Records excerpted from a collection
····················

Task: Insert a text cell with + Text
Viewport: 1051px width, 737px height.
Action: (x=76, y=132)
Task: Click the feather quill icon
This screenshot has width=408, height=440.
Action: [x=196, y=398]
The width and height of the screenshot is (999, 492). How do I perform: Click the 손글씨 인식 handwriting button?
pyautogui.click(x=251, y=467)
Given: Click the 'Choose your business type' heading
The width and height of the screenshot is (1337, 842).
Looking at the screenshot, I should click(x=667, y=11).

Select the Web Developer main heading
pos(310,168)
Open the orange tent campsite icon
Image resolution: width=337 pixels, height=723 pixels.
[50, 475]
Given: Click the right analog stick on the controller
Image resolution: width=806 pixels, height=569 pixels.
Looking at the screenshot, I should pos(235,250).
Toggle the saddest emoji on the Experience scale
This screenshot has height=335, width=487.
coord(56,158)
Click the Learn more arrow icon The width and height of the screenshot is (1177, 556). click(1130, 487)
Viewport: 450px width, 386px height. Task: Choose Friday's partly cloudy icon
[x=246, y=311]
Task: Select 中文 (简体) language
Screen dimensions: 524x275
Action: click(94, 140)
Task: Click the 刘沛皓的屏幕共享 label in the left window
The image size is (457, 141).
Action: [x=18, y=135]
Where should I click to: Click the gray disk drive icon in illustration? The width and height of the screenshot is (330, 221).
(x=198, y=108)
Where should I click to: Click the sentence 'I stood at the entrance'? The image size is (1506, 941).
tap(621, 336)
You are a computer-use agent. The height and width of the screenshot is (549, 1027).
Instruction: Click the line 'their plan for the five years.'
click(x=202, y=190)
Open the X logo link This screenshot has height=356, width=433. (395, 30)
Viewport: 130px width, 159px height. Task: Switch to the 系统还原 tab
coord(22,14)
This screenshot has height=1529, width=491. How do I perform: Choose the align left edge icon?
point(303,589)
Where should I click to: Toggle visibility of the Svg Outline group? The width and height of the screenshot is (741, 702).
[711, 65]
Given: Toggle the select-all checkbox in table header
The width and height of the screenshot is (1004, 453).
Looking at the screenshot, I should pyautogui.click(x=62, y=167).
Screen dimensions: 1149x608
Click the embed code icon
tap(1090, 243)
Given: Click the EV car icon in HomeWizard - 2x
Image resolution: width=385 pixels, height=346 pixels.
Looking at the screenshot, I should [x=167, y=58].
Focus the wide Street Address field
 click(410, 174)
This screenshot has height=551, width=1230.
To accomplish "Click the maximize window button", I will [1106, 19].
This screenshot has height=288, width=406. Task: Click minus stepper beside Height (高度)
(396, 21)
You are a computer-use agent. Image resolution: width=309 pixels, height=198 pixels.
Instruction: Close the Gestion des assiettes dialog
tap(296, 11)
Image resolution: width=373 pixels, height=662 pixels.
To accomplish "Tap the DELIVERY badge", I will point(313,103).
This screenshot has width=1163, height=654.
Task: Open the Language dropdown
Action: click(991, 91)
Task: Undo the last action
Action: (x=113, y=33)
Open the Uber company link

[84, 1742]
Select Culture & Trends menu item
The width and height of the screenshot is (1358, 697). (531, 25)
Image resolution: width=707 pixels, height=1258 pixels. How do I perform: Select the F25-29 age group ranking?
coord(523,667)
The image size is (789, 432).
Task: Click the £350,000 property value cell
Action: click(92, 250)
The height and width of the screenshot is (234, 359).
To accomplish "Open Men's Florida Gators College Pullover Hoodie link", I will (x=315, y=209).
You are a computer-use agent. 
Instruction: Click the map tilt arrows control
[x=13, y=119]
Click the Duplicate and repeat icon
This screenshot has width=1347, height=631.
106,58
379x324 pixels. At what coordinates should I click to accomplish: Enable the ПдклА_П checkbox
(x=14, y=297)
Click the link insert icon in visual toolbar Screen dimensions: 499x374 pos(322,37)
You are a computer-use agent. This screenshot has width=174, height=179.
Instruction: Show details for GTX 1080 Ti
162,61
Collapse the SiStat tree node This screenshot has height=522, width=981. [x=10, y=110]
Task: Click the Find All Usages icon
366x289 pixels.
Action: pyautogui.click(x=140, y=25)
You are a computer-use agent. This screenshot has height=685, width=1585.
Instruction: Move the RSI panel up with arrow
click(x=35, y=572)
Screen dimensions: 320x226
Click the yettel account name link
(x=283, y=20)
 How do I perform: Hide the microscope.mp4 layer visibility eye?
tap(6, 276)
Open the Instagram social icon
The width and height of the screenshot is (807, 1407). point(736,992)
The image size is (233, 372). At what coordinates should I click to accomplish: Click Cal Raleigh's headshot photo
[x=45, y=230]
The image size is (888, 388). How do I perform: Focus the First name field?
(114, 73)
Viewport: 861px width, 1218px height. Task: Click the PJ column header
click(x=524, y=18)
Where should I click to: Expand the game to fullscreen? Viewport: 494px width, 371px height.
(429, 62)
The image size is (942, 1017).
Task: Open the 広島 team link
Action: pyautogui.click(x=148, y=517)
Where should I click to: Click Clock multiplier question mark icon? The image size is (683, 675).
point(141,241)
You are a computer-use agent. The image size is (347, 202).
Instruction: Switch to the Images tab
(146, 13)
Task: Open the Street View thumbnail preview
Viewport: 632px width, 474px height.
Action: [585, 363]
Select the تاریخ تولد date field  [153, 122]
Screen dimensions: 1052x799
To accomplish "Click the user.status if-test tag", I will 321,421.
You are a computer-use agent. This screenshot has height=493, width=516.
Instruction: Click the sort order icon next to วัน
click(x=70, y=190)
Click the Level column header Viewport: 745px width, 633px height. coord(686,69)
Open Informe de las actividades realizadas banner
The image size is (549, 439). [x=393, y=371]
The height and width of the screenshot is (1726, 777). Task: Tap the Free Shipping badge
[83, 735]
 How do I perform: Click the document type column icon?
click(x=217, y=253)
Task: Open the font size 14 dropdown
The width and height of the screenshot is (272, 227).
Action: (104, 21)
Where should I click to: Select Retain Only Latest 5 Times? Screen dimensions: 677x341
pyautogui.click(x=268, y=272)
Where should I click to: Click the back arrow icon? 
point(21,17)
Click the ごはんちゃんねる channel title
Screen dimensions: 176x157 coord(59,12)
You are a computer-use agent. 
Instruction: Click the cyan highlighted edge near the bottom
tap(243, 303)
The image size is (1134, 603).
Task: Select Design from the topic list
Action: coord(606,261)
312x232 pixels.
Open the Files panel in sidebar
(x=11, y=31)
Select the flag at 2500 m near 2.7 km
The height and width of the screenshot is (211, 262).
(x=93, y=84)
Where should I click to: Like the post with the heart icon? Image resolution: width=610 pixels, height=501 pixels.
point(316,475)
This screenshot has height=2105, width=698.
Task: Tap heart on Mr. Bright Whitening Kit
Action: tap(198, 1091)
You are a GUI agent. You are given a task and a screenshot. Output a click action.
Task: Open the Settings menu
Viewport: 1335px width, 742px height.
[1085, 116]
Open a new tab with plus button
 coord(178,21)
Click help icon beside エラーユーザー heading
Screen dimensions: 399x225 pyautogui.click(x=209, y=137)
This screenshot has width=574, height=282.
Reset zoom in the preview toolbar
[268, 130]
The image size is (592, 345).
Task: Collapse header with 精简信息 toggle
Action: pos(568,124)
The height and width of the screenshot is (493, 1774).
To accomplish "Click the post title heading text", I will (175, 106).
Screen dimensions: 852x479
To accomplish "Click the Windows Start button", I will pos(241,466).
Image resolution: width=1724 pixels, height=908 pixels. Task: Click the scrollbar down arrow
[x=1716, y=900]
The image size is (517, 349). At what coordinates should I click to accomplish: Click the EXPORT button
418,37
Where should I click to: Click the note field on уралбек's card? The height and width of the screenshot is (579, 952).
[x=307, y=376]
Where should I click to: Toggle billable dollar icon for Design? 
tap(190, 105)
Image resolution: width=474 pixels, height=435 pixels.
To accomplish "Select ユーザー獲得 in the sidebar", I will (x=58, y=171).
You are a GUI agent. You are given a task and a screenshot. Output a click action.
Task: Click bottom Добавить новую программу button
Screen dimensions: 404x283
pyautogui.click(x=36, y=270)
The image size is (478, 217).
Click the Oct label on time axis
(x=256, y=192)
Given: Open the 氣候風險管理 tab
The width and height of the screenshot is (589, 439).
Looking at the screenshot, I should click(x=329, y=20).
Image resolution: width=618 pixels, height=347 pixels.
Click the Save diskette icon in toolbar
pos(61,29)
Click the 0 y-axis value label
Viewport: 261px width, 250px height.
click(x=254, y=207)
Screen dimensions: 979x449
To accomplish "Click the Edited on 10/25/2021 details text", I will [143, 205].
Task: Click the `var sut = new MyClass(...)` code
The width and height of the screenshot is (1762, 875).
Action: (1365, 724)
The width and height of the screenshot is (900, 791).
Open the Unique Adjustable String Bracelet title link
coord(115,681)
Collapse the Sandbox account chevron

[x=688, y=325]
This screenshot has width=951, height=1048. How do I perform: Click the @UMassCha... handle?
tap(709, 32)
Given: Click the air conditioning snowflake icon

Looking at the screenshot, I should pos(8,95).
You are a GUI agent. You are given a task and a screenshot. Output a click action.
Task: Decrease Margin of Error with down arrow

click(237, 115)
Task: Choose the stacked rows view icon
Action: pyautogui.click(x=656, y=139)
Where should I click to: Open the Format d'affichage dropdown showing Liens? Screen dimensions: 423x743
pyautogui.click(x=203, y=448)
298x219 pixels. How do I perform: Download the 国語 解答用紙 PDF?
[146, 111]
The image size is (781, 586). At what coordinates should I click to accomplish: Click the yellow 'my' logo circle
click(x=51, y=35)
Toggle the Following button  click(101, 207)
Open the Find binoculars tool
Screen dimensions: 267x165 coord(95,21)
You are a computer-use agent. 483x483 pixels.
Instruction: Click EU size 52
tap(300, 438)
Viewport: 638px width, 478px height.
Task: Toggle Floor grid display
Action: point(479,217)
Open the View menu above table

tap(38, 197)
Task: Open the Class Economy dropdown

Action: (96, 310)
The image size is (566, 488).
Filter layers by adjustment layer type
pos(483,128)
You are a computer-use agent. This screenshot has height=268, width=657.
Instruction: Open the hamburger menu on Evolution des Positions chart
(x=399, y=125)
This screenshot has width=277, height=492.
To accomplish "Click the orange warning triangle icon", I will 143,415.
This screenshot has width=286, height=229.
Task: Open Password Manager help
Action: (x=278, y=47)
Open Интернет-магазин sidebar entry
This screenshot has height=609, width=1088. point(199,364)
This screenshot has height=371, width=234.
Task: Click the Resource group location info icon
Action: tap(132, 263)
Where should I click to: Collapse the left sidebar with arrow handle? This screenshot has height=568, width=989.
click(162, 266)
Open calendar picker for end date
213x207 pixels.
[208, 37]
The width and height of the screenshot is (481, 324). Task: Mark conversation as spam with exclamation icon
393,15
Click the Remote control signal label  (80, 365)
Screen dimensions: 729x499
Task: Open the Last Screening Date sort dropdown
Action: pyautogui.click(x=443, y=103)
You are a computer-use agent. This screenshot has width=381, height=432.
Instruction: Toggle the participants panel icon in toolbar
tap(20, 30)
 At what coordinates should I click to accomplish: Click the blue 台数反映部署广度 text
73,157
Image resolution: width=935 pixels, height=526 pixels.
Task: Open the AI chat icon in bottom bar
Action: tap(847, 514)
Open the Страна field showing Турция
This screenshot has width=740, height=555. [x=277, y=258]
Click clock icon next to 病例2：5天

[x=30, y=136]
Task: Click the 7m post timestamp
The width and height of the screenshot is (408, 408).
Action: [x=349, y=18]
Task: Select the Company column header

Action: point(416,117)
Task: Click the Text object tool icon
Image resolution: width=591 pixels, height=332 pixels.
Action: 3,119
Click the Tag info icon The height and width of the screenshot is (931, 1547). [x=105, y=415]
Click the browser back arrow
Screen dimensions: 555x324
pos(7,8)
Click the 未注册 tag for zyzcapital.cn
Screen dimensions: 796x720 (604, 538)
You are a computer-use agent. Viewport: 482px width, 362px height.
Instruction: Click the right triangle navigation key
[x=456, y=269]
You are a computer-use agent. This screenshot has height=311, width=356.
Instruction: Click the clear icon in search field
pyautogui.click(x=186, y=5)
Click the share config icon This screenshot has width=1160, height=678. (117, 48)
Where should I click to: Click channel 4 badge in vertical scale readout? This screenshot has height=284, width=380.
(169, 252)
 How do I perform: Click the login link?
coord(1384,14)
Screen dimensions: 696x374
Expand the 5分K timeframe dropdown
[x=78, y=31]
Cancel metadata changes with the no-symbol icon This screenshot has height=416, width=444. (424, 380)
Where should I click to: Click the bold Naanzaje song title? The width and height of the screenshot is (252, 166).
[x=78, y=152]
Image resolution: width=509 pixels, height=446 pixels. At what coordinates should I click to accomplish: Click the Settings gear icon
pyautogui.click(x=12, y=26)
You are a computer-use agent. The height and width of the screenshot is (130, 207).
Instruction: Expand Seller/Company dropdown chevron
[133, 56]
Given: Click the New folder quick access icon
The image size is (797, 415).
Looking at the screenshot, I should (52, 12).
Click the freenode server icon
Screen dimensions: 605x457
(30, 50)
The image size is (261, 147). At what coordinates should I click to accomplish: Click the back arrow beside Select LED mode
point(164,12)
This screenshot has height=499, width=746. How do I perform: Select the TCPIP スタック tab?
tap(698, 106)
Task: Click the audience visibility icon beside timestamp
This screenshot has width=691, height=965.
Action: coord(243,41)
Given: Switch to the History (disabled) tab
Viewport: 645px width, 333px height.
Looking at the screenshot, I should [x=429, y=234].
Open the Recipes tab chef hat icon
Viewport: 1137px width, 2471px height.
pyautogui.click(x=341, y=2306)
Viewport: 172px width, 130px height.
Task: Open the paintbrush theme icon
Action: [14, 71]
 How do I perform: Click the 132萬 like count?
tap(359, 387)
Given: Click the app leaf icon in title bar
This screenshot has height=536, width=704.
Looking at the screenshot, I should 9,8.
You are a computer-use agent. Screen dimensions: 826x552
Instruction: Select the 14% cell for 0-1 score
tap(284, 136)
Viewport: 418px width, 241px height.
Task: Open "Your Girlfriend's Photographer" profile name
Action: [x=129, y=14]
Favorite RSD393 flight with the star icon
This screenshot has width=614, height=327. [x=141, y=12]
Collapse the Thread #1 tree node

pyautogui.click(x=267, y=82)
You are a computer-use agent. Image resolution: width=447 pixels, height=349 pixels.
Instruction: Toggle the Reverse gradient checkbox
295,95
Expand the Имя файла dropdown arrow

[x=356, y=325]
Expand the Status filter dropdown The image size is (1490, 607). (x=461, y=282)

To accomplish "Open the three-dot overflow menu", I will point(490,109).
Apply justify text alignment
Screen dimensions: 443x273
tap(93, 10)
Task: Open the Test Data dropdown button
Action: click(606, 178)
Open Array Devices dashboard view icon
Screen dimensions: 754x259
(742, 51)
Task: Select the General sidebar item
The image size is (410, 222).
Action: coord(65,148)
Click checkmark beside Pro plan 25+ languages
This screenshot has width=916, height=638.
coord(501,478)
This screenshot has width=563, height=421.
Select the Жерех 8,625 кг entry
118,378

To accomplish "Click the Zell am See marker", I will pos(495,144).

····················

Work task → Copy the lines above exactly, beginning at the line that has "Where should I click to: Expand" and stopping after the line that has "You are a computer-use agent. The image", and omit the rest.

Reply to the exercise →
Where should I click to: Expand the game to fullscreen? Viewport: 494px width, 371px height.
(429, 62)
The image size is (942, 1017).
Task: Open the 広島 team link
Action: pyautogui.click(x=148, y=517)
Where should I click to: Click Clock multiplier question mark icon? The image size is (683, 675).
point(141,241)
You are a computer-use agent. The image size is (347, 202).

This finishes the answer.